Ibn Hanbal et Ibn Taymiyya

Car les salafistes se veulent fidèles au modèle absolu que constituent les pieux prédécesseurs, les aslâf, les trois premières générations de musulmans : le Prophète et ses compagnons — dont les quatre premiers califes Abû Bakr, ‘Umar, ‘Uthmân et ‘Alî —, leurs successeurs (at-Tâbi‘ûn) et les successeurs de leurs successeurs (Tâbi‘û at-Tâbi‘în).

De par leur piété exemplaire et leur valeur militaire, ces aslâf ont été à l’origine d’un vaste empire s’étendant des rives de l’Atlantique à la vallée de l’Indus. Raisonnant par induction, les salafistes établissent une relation de cause à effet entre éthique de la piété et succès militaro-politiques à l’origine du rayonnement et de l’extension de l’islam.

Cette idée — qui balaie toutes les considérations d’ordre économique, politique ou social à même de rendre compte des processus historiques — n’est pas neuve. Elle est apparue une première fois au IXe siècle dans un contexte de crise. Elle réapparaîtra à chaque fois pour la même raison.

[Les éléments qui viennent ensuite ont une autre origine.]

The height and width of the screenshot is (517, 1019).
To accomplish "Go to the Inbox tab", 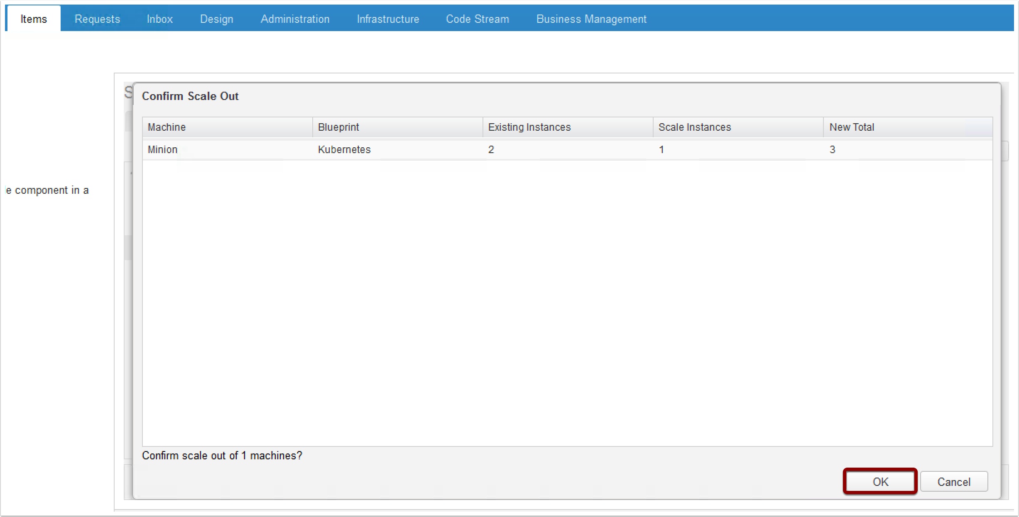I will click(159, 19).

Le premier à avoir théorisé cette idée est le théologien Ahmad Ibn Hanbal (780-855). Son propos s’inscrit dans un contexte de crise politico-doctrinaire, qui voit le califat aux prises avec les hétérodoxies kharijites et chiites. La théorie sera reprise par le théologien hanbalite Ibn Taymiyya (1263-1328), à une époque où le califat abbasside a disparu sous les coups des Mongols, et où la Syrie subit les raids de leur branche ilkhanide (1300-1304).
Au XVIIIe siècle enfin, le fondateur du wahhabisme, Muhammad Ibn ‘Abd al-Wahhâb (1720-1792), adoptera la même lecture pour expliquer la décadence de l’Empire ottoman et la montée en puissance d’un Occident prédateur, conséquences directes de la trahison de la lettre du Coran…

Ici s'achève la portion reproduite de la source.